This should give you a `/docs/wiki` directory full of markdown files, right from the online wiki.

Tutorial and docs
-----------------

The **Pegged** wiki is [here](https://github.com/PhilippeSigaud/Pegged/wiki/). It contains a growing [tutorial](https://github.com/PhilippeSigaud/Pegged/wiki/Pegged-Tutorial). All the wiki pages are also present (as Markdown files) in the `docs` directory.

Features
--------

* The complete set of operators described [here](http://en.wikipedia.org/wiki/Parsing_expression_grammar) are implemented, with the 'traditional' PEG syntax. See [Peg Basics](https://github.com/PhilippeSigaud/Pegged/wiki/PEG-Basics).
* **Pegged** can parse its input at compile time and generate a complete parse tree at compile time. In a word: compile-time string (read: D code) transformation and generation. See [Generating Code](https://github.com/PhilippeSigaud/Pegged/wiki/Generating-Code) for example.
* You can parse at runtime also, you lucky you. ([Using the Parse Tree](https://github.com/PhilippeSigaud/Pegged/wiki/Using-the-Parse-Tree))
* Use a standard and readable PEG syntax as a DSL, not a bunch of templates that hide the parser in noise.
* But you can use expression templates if you want, as parsers are all available as such. **Pegged** is implemented as an expression template, and what's good for the library writer is sure OK for the user too. ([Behind the Curtain: How Pegged Works](https://github.com/PhilippeSigaud/Pegged/wiki/Behind-the-Curtain%3A-How-Pegged-Works)
* Some useful additional operators are there too: a way to discard matches (thus dumping them from the parse tree), to push captures on a stack, to accept matches that are equal to another match: see [PEG Additions](https://github.com/PhilippeSigaud/Pegged/wiki/Extended-PEG-Syntax).
* Adding new parsers is easy. See [User-Defined Parsers](https://github.com/PhilippeSigaud/Pegged/wiki/User-Defined-Parsers) to see how to do that.
* **Pegged** fully supports [left recursive](https://github.com/PhilippeSigaud/Pegged/wiki/Left-Recursion) grammars when parsing at run-time.
* Grammars are composable: you can put different `mixin(grammar(rules));` in a module and then grammars and rules can refer to one another. That way, you can have utility grammars providing their functionalities to other grammars. [Grammar Composition](https://github.com/PhilippeSigaud/Pegged/wiki/Grammar-Composition)
* That's why **Pegged** comes with some pre-defined grammars (JSON, C, XML, CSV, D, the PEG grammar itself, etc). See [Grammar Examples](https://github.com/PhilippeSigaud/Pegged/wiki/Grammar-Examples).
* Grammars can be dumped in a file to create a module. Use the `asModule(string moduleName, string gram)` function in `pegged.grammar` to do that. See [Grammars as Modules](https://github.com/PhilippeSigaud/Pegged/wiki/Grammars-as-D-Modules).

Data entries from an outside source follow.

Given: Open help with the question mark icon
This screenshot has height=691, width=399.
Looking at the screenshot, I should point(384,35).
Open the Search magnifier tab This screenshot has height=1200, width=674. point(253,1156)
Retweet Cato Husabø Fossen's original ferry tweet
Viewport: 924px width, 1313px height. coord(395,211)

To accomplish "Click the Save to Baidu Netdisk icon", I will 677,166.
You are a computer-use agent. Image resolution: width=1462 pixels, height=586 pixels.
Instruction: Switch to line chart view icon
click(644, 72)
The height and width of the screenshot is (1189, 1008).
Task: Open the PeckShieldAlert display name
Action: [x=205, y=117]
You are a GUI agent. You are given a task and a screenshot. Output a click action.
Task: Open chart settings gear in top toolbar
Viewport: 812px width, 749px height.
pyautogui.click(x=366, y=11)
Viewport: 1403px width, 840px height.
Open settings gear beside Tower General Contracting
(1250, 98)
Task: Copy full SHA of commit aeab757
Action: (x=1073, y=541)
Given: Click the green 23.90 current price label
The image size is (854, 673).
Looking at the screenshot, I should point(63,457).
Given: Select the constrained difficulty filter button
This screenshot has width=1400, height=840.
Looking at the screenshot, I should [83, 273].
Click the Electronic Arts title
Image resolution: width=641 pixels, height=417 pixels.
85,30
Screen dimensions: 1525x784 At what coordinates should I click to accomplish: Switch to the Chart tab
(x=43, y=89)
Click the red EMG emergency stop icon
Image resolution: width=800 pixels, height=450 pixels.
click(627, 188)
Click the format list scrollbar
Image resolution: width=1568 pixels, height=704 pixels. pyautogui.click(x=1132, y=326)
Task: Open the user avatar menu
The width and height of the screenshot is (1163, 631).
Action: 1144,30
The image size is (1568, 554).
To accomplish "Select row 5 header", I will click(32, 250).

More advanced features, outside the standard PEG perimeter are there to bring more power in the mix:

* **Parametrized rules**: `"List(E, Sep) <- E (Sep E)*"` is possible. The previous rule defines a parametrized parser taking two other parsers (namely, `E` and `Sep`) to match a `Sep`-separated list of `E`'s. Entire grammars can be parametrized, too. See [Parametrized Rules](https://github.com/PhilippeSigaud/Pegged/wiki/Parametrized-Rules) to see what's possible.
* **Semantic actions** can be added to any rule in a grammar. Once a rule has matched, its associated action is called on the rule output and passed as final result to other parsers further up the grammar. Do what you want to the parse tree. If the passed actions are delegates, they can access external variables. See [Semantic Actions](https://github.com/PhilippeSigaud/Pegged/wiki/Semantic-Actions).

References
----------

Articles:

* [The base PEG article from Bryan Ford](http://bford.info/pub/lang/peg).
* [Packrat parsing](http://pdos.csail.mit.edu/~baford/packrat/icfp02/).
* [OMeta](http://www.vpri.org/pdf/tr2007003_ometa.pdf).

D Code:

* Hisayuki Mima's [CTPG](https://github.com/youkei/ctpg), very similar, also done in D. Have a look!
* Nick Sabalausky's [Goldie](http://www.dsource.org/projects/goldie).
* Benjamin Shropshire's [dparser](http://dsource.org/projects/scrapple/browser/trunk/dparser).
* Martin Nowak put these gists on the D newsgroup:
- https://gist.github.com/1255439 - lexer generator
- https://gist.github.com/1262321 - complete and fast D lexer

Other languages:

* [pegtl](http://code.google.com/p/pegtl/), the PEG Template Library, in C++.
* [chilon::parser](http://chilon.net/library.html) in C++ also.
* [metaparse](http://abel.web.elte.hu/mpllibs/metaparse/index.html), in C++, is able to parse at compile-time.
* [Parslet](http://kschiess.github.com/parslet/) in Ruby and [Treetop](http://treetop.rubyforge.org/), in Ruby also.

License
-------

**Pegged** is released with the Boost license (like most D projects). See [here](http://www.boost.org/LICENSE_1_0.txt) for more details.

Contributing
------------

**Pegged** itself is used in its own development. In particular, the file [pegged/parser.d](pegged/parser.d) is generated from [examples/peggedgrammar/src/pegged/examples/peggedgrammar.d](examples/peggedgrammar/src/pegged/examples/peggedgrammar.d). Therefore [pegged/parser.d](pegged/parser.d) should not be edited by hand. However, if anything changes in any of the other files in [pegged/](pegged/), or in [examples/peggedgrammar/src/pegged/examples/peggedgrammar.d](examples/peggedgrammar/src/pegged/examples/peggedgrammar.d), the parser must be regenerated. How to do that is described in [pegged/dev](pegged/dev).